Figure 4.

ETV6 mutants are deficient in transcriptional repression and act in a dominant-negative manner. (a) Schematic of the pGL3 reporter constructs harboring the MMP3 and PF4 promoters upstream of the firefly luciferase gene. Black rectangles represent core ETS DNA-binding motifs. (b) Protein blot analysis of ETV6 expression in HeLa whole-cell lysates. (c) HeLa cells were cotransfected with the pGL3-MMP3 reporter construct, a pHAGE expression vector (empty vector, wild-type ETV6 or mutant ETV6) and pCS2 Renilla luciferase. Firefly to Renilla luciferase ratios (Fluc/Rluc) were calculated to control for transfection efficiency. Bars show the mean (+ s.e.m.) fold change in the Fluc/Rluc ratio relative to empty vector. Data represent at least two individual experiments for each condition with duplicate measurements. Pairwise Student’s t tests were performed comparing each condition to wild type (**P < 0.0005). (d) Experiments are as in c except that the pGL3-PF4 reporter construct was used.
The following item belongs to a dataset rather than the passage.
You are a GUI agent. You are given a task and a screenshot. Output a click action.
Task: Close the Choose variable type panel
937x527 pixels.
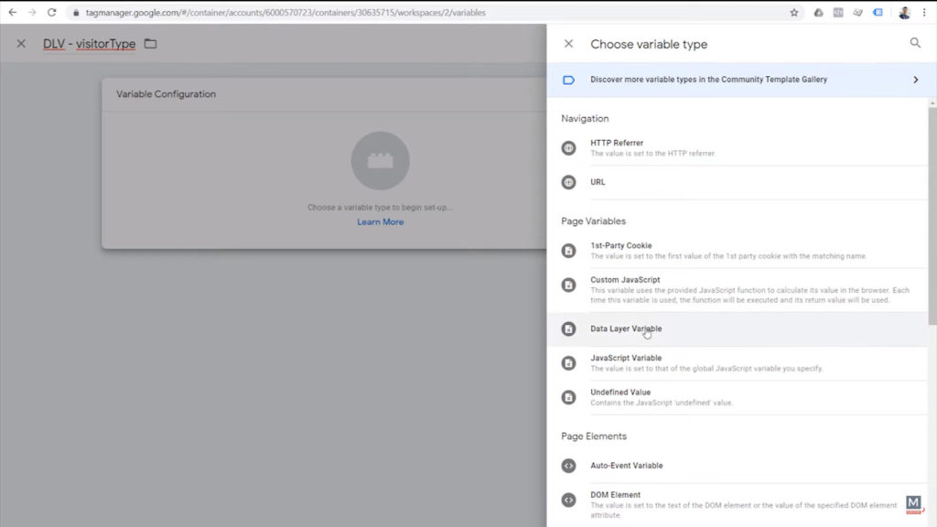click(568, 44)
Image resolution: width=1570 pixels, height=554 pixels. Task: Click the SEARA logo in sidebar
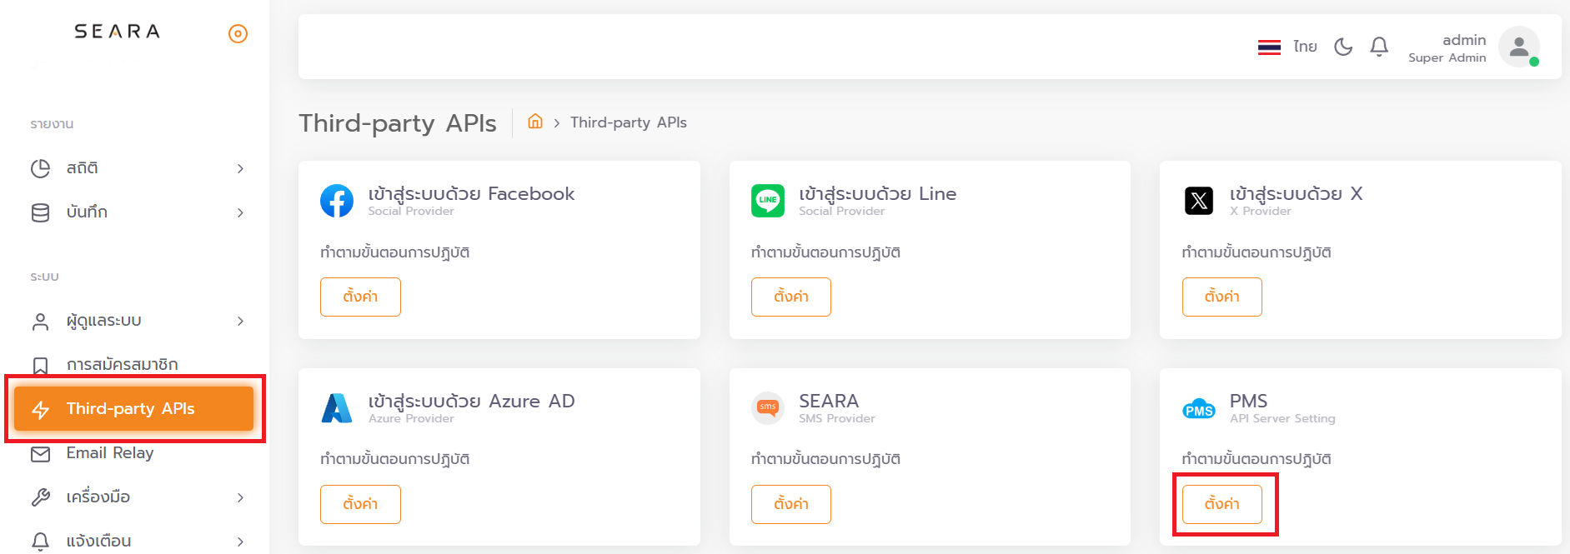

Data represent at least three individual experiments for each condition with duplicate measurements. Pairwise Student’s t tests were performed comparing each condition to wild type (**P < 0.0005). (e) HeLa cells were cotransfected with 50 ng of wild-type ETV6 expression vector with increasing amounts (50, 150 and 250 ng) of ETV6 expression vector encoding the Pro214Leu, Arg369Gln, Arg399Cys or monomeric Arg399Cys mutant, pGL3-PF4 reporter construct and pCS2 Renilla luciferase. Bars show the mean (+ s.e.m.) fold change in the Fluc/Rluc ratio relative to empty vector. Data represent at least three individual experiments for each condition with duplicate measurements. Pairwise Student’s t tests were performed comparing each condition to wild type alone (*P < 0.005, **P < 0.0005; NS, not significant).